:: Problem details ::
Rewrite the listing below, changing "site navigation" to "main menu" and leaving everything else as it is. Omit the pictures from your version.

:: Recorded information ::
====================
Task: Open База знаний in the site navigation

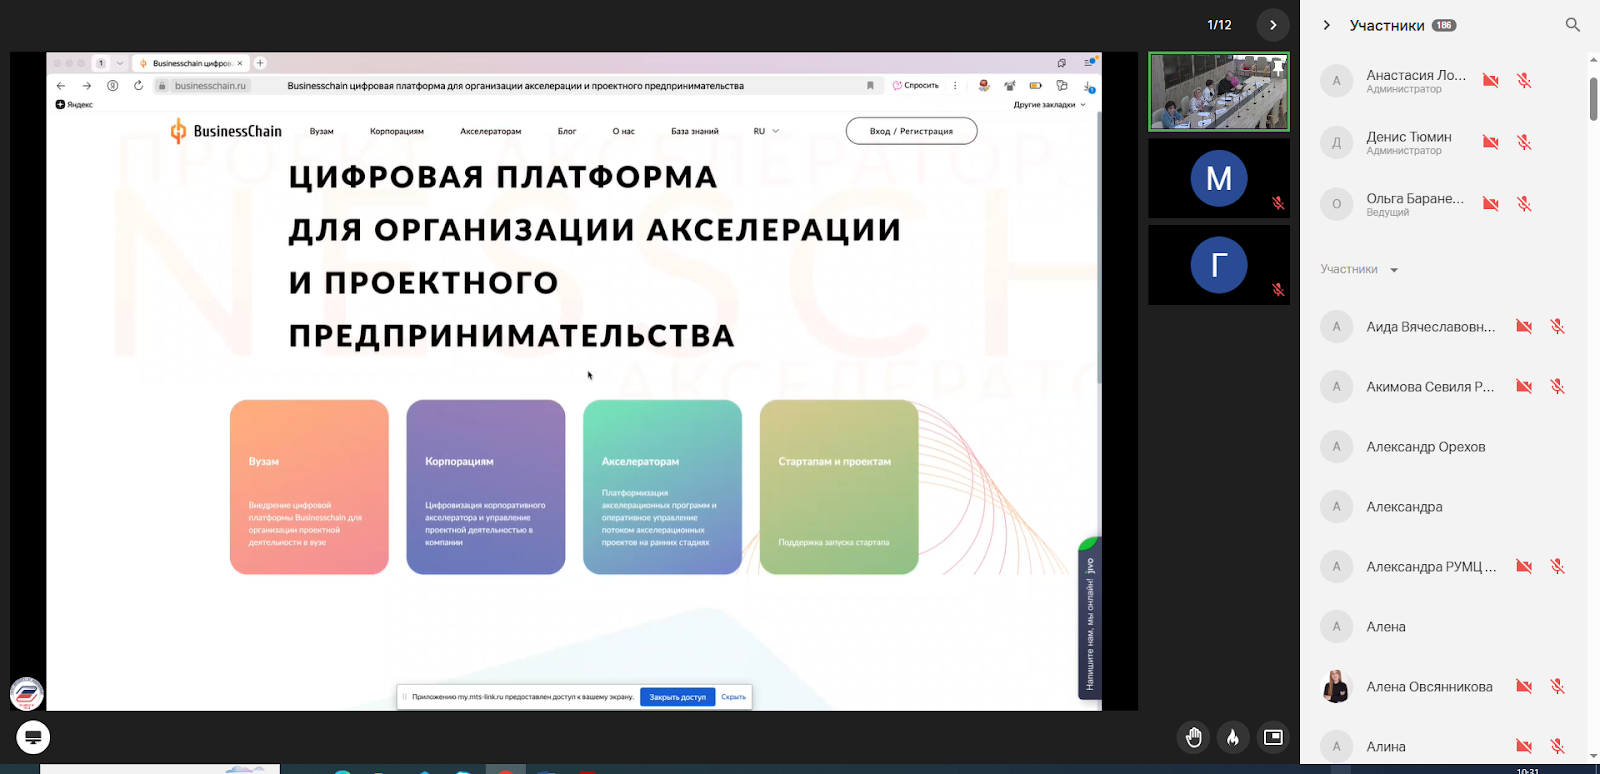Action: [694, 131]
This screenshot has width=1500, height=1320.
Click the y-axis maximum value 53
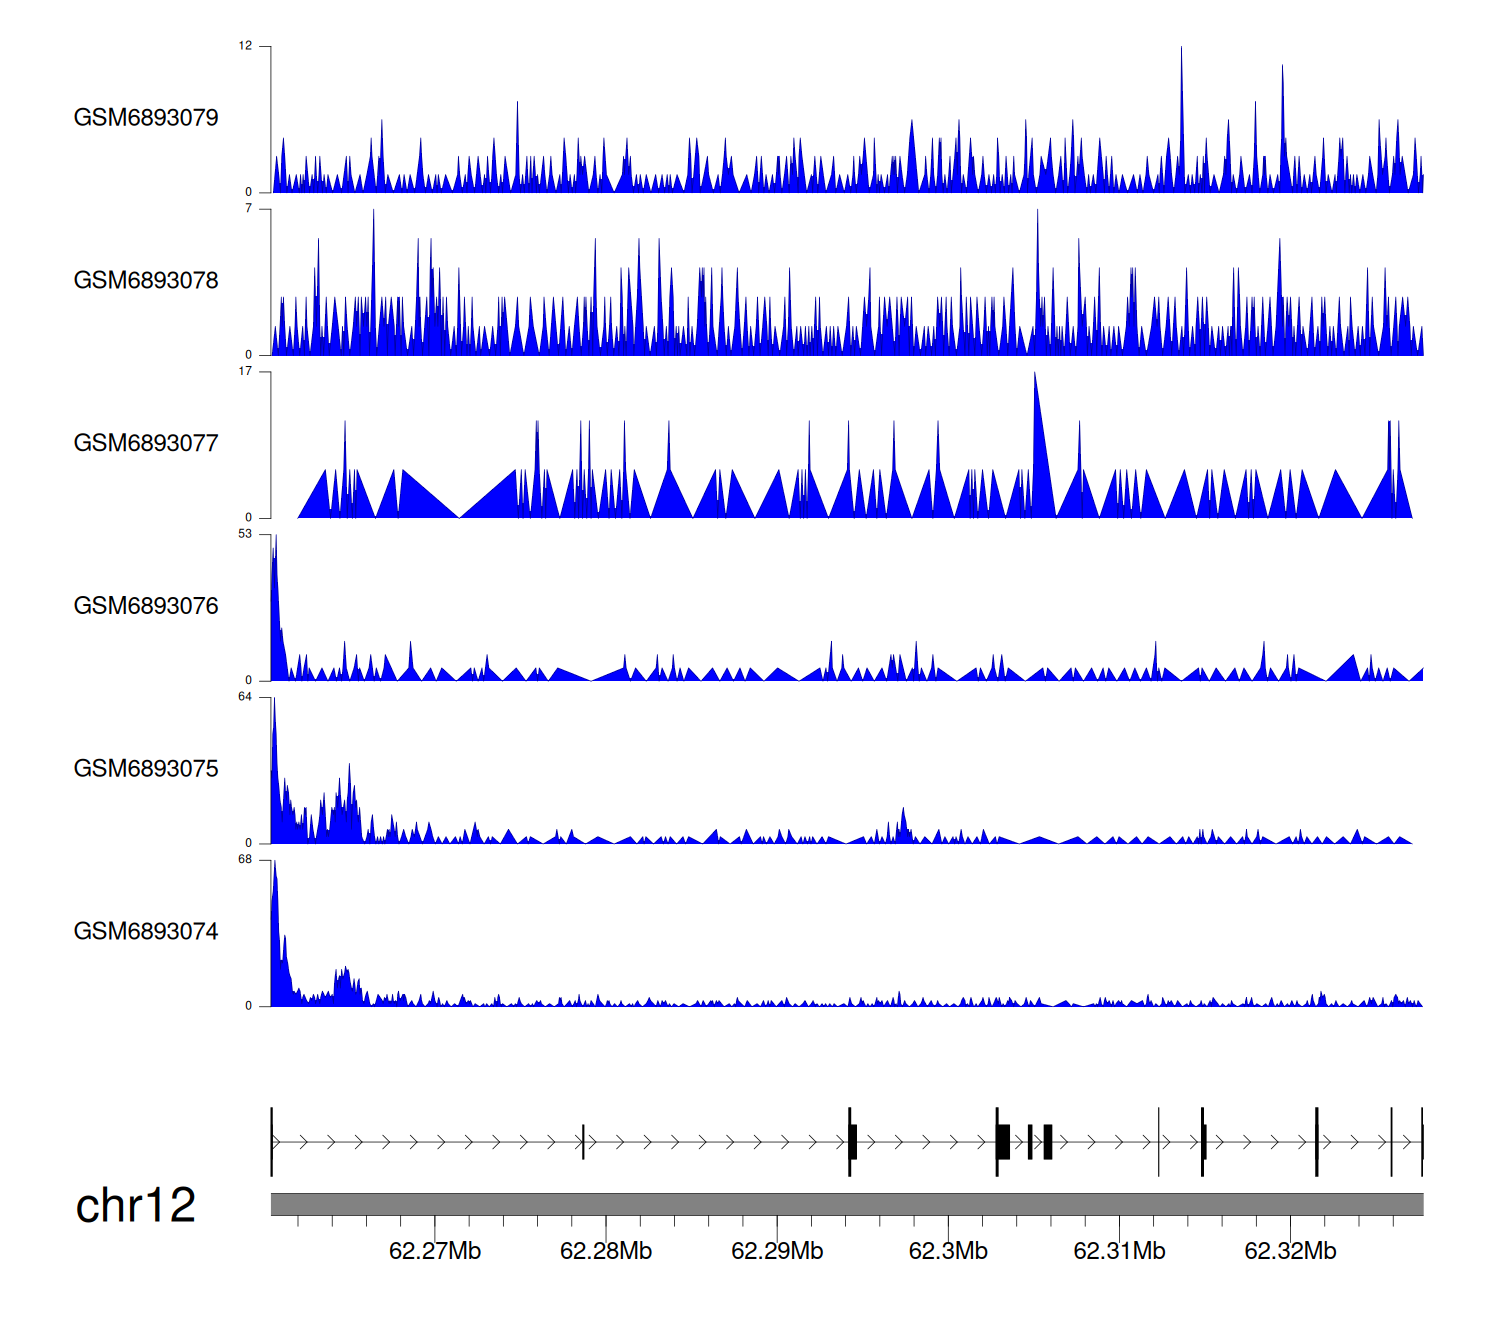tap(245, 534)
====================
:: Finished task ::
Task: Open База знаний in the main menu

Action: [694, 131]
This screenshot has width=1500, height=1320.
Click the y-axis maximum value 53
tap(245, 534)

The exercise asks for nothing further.